[HN Gopher] Surprisingly Turing-Complete
       ___________________________________________________________________
        
       Surprisingly Turing-Complete
        
       Author : telekid
       Score  : 79 points
       Date   : 2020-04-11 01:32 UTC (21 hours ago)
        
 (HTM) web link (www.gwern.net)
 (TXT) w3m dump (www.gwern.net)
        
       | Complexicate wrote:
       | I love this...
       | 
       | "...mov, which copies data between the CPU & RAM, can be used to
       | implement a transport-triggered-architecture one instruction set
       | computer, allowing for playing Doom..."
       | 
       | Click on "Doom" link and read:
       | 
       | "The mov-only DOOM renders approximately one frame every 7 hours,
       | so playing this version requires somewhat increased patience."
        
       | greesil wrote:
       | Does finding weird and unexpected ways to do computation always
       | imply a security risk?
        
         | codeflo wrote:
         | I'm not sure why that's explicitly mentioned, I believe that
         | for analyzing security, TC is a bit of an academic red herring.
         | (Warning: not an expert.) There are two kinds of security
         | implication to consider here I think.
         | 
         | One, can certain input data cause a large usage of computing
         | resources (processing time or memory)? Non-TC mechanisms have
         | repeatedly failed this test: ZIP bombs and XML entity bombs are
         | notorious examples. On the other hand, you can easily put a
         | resource cap on an interpreter of a theoretically TC language
         | and be safe.
         | 
         | Two, can the untrusted code access resources that it shouldn't
         | (memory, files, sockets)? That's mostly a quality of
         | implementation issue, not one of Turing completeness.

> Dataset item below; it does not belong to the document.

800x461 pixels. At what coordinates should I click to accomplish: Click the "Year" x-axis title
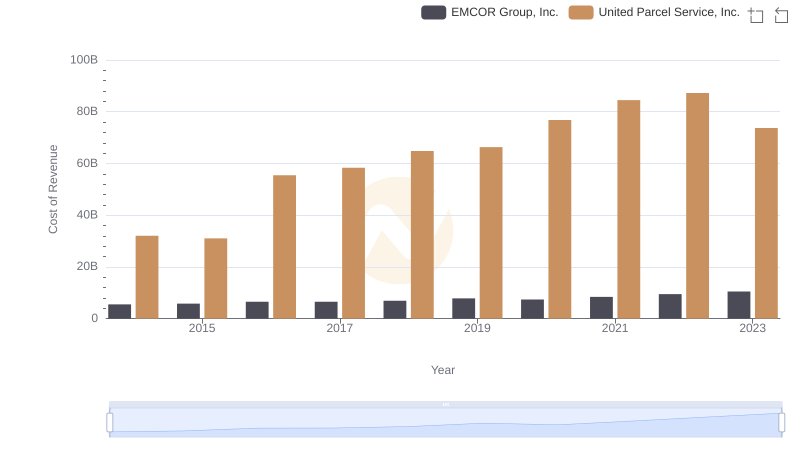[x=443, y=370]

         | JavaScript interpreters have certainly been vulnerable to
         | various exploits, but so have JPEG decoders. I don't think TC
         | is the issue here. (However, this is complicated a bit by side-
         | channel attacks a la Spectre. I'm not sure how TC factors into
         | those.)
         | 
         | In summary, I'm not convinced that Turing completeness is all
         | that relevant for security. Am I wrong here?
        
           | jdsully wrote:
           | Both can have exploits as you've shown, but you haven't
           | addressed the difficulty of securing one or the other. Turing
           | complete systems have a dramatically larger state space than
           | non turing complete implementations and so at a fundamental
           | level are more difficult to secure.
        
             | codeflo wrote:
             | I simply don't think Turing completeness is the deciding
             | factor in determining that difficulty. Hopefully someone
             | can define this more clearly, but in my opinion, the issue
             | is not abstract "state space", but implementation
             | complexity and attack surface.
             | 
             | For example, it's a lot easier to write a secure Brainfuck
             | interpreter (a very simple Turing complete language that
             | can only access STDIN and STDOUT) than a program that
             | securely extracts a ZIP file to disk.
        
         | pmiller2 wrote:
         | At least theoretically, it means certain inputs can cause
         | infinite loops, which, thanks to Turing completeness and the
         | undecidability of the halting problem, means there's no way to
         | detect in advance in all cases.
        
         | woodruffw wrote:
         | I do research in this space professionally.
         | 
         | The answer is not always, but sometimes: discovering unintended
         | states or transitions in the execution contract of a program is
         | a common building block for exploits. However, proving that the
         | execution contract of a program can be coerced into
         | representing computations in a TC language doesn't necessarily
         | prove that you can do anything interesting.
         | 
         | Complex formats like PDF are a good example of this: you can
         | probably contrive a PDF input such that the parser's state
         | represents a minimal (and TC) language while interpreting it
         | (e.g. a language with a few mathematical operators and a
         | "store" primitive), but that doesn't magically get you network
         | access or arbitrary memory read/writes. You need to show that
         | said language, when programmed in, can affect the overall
         | execution contract in a way that violates high-level
         | assumptions.
         | 
         | Some resources (FD: my company's) on the subject:
         | 
         | * https://blog.trailofbits.com/2019/11/01/two-new-tools-
         | that-t...
         | 
         | * https://blog.trailofbits.com/2018/10/26/the-good-the-bad-
         | and...
        
           | saagarjha wrote:
           | Just a heads up: I think the second post has a typo; the code
           | has named "new_item" but is referred to as "item" throughout.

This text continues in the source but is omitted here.